> READING PASSAGE
Distributed energy resources (DERs) have many advantages such as low pollution, high energy utilization efficiency, and low investment and construction costs [1,2,3]. The rapid expansion of distributed generators has caused DER technologies to become prevalent, which play an important part in energy markets [4]. However, there are many problems in their actual operation and application processes, such as the high cost of a single distributed power supply and coordination and control difficulties. To address these problems, the concept of virtual power plants (VPPs) has been introduced into grid control [5], which can coordinate and control DERs effectively, thus enabling their seamless integration into the main grid. They can exist as cloud power plants, which aggregate heterogeneous DERs to form a single operating unit to facilitate the management of individual DERs, enabling system operators to develop dispatch optimization strategies [6].

> GIVEN REQUEST A
Rewrite the paragraph of the passage on distributed energy resources that begins "Distributed energy resources (DERs) have many advantages" as a short bulleted list that keeps its main facts.
> GIVEN REQUEST B
Extend the passage on distributed energy resources and virtual power plants by writing what could come next after its final sentence.

> EXTRACTED DATA
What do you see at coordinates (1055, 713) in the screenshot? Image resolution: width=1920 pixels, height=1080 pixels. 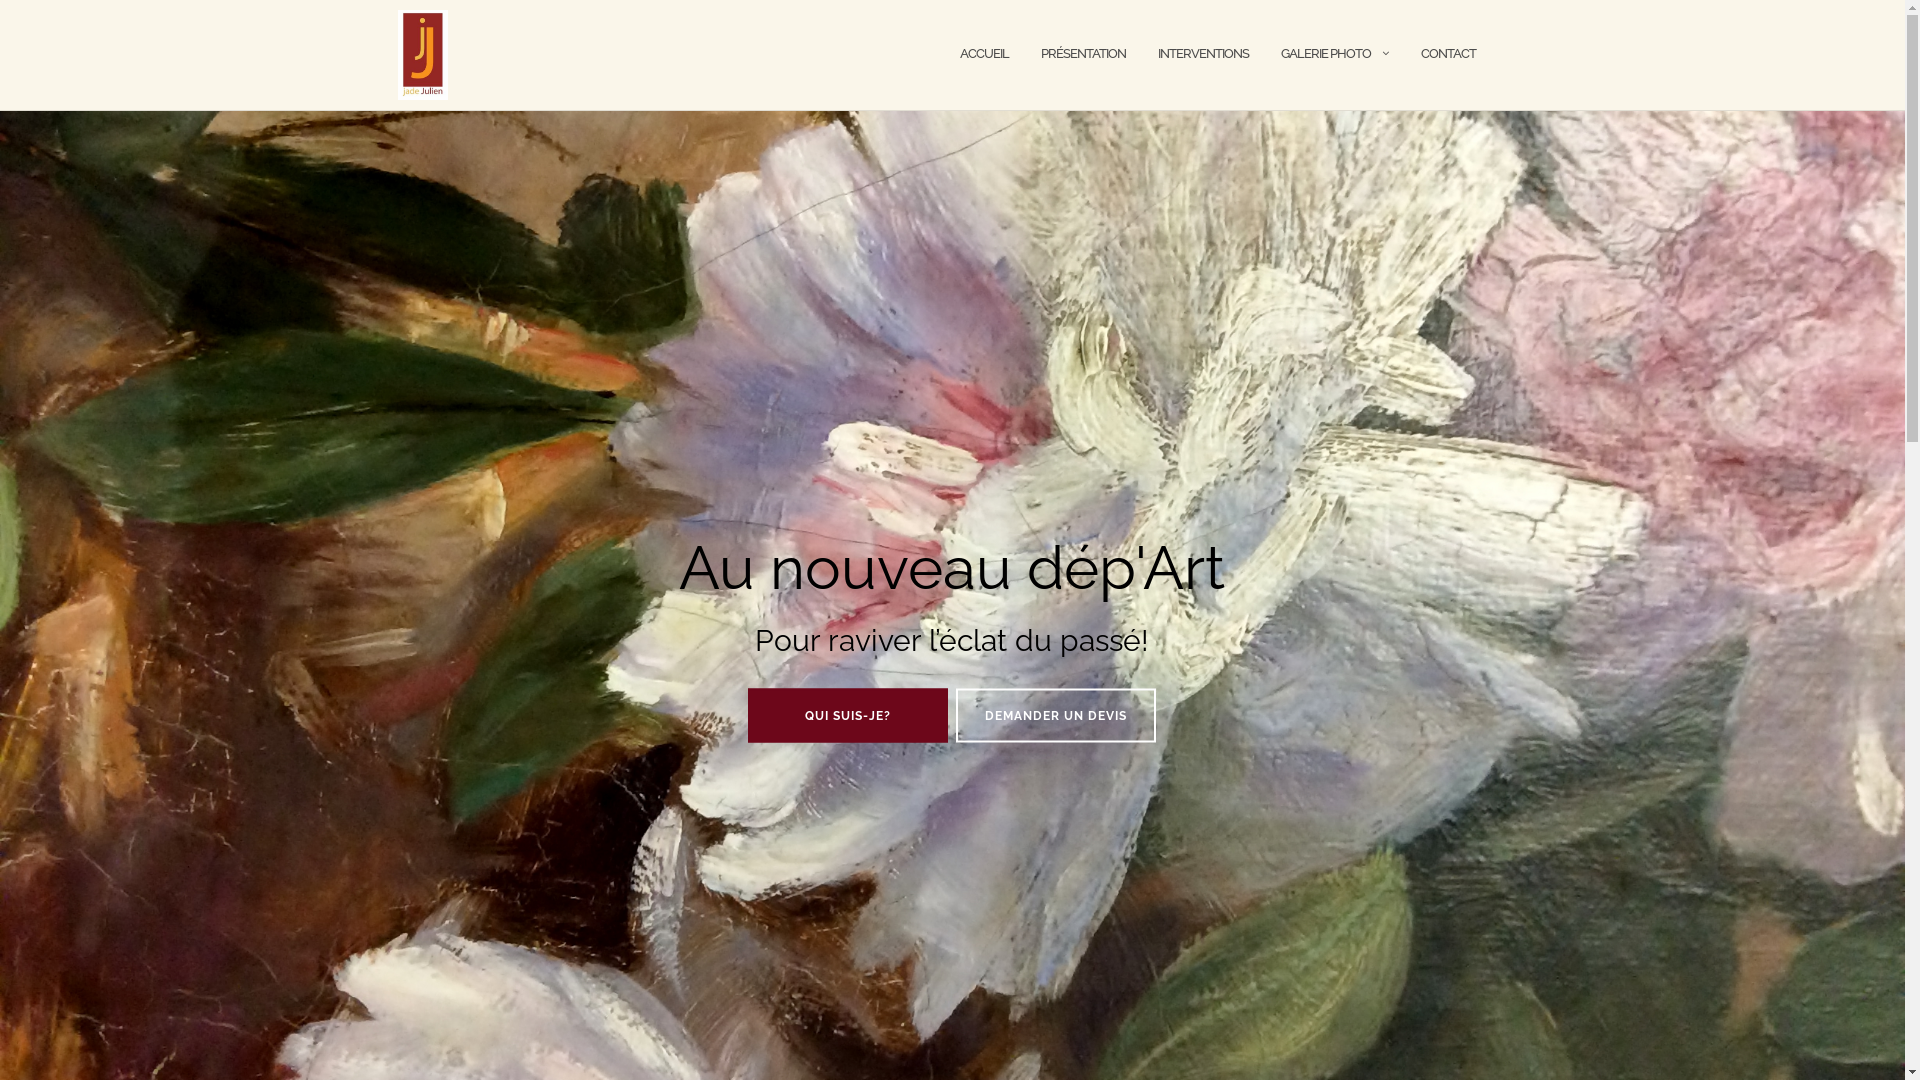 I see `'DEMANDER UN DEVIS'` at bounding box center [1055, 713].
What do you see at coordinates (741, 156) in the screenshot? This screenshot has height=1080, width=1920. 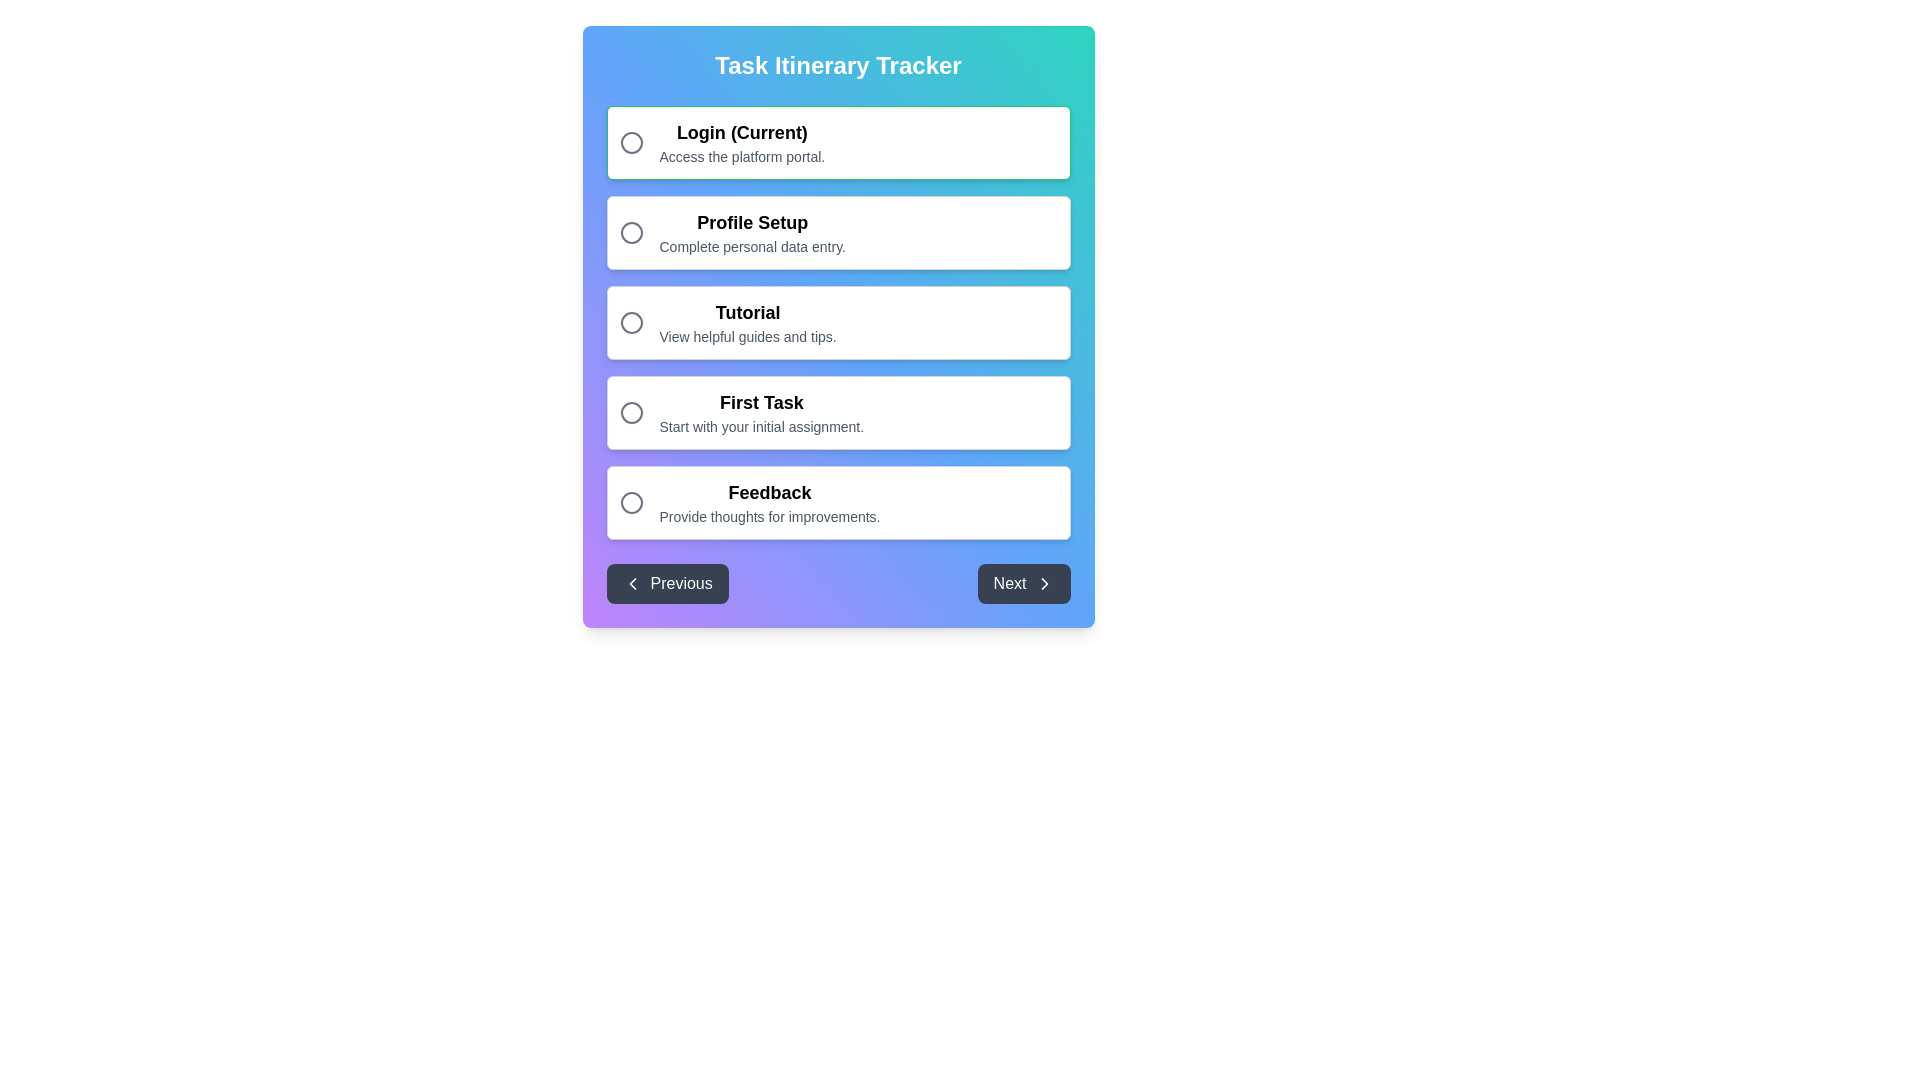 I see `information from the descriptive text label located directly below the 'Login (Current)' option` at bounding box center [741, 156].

==

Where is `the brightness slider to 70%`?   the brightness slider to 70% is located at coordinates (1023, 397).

> EXERCISE RESULT A
- Distributed energy resources (DERs) offer low pollution, efficient energy use, and low investment and construction costs.
- The fast growth of distributed generators has made DER technologies common and important in energy markets.
- In practice, DERs face problems such as the high cost of a single distributed power supply and difficulties with coordination and control.
- Virtual power plants (VPPs) were brought into grid control to coordinate and control DERs, so they can join the main grid smoothly.
- As cloud power plants, VPPs combine different kinds of DERs into one operating unit. This makes them easier to manage and helps system operators plan dispatch strategies.

> EXERCISE RESULT B
Moreover, the decarbonization of the energy system has driven many studies about DER aggregators with network operators. António Coelho et al. [7] proposed a market participation of aggregators of multi-energy systems. The alternating direction method of multipliers (ADMM) was utilized in their paper, in which the aggregator worked together with the operators of electricity, gas and heat networks to calculate network-secure bids to ensure the network’s reliability and stability. Jose Iria et al. [8] presented a new bidding optimization strategy for an aggregator of prosumers to make decisions in real-time markets. The bidding strategy employed the ADMM within a rolling horizon framework to facilitate the negotiation of MV-LV network-secure bids between the aggregator and DSO while maintaining the data privacy of both parties. Nuno Soares Fonseca et al. [9] presented a novel decentralized framework for distribution system operators (DSOs) to assess the network feasibility of aggregator bids and compensate them for providing network support services. These studies have played a crucial role in facilitating the integration of DERs into the grid.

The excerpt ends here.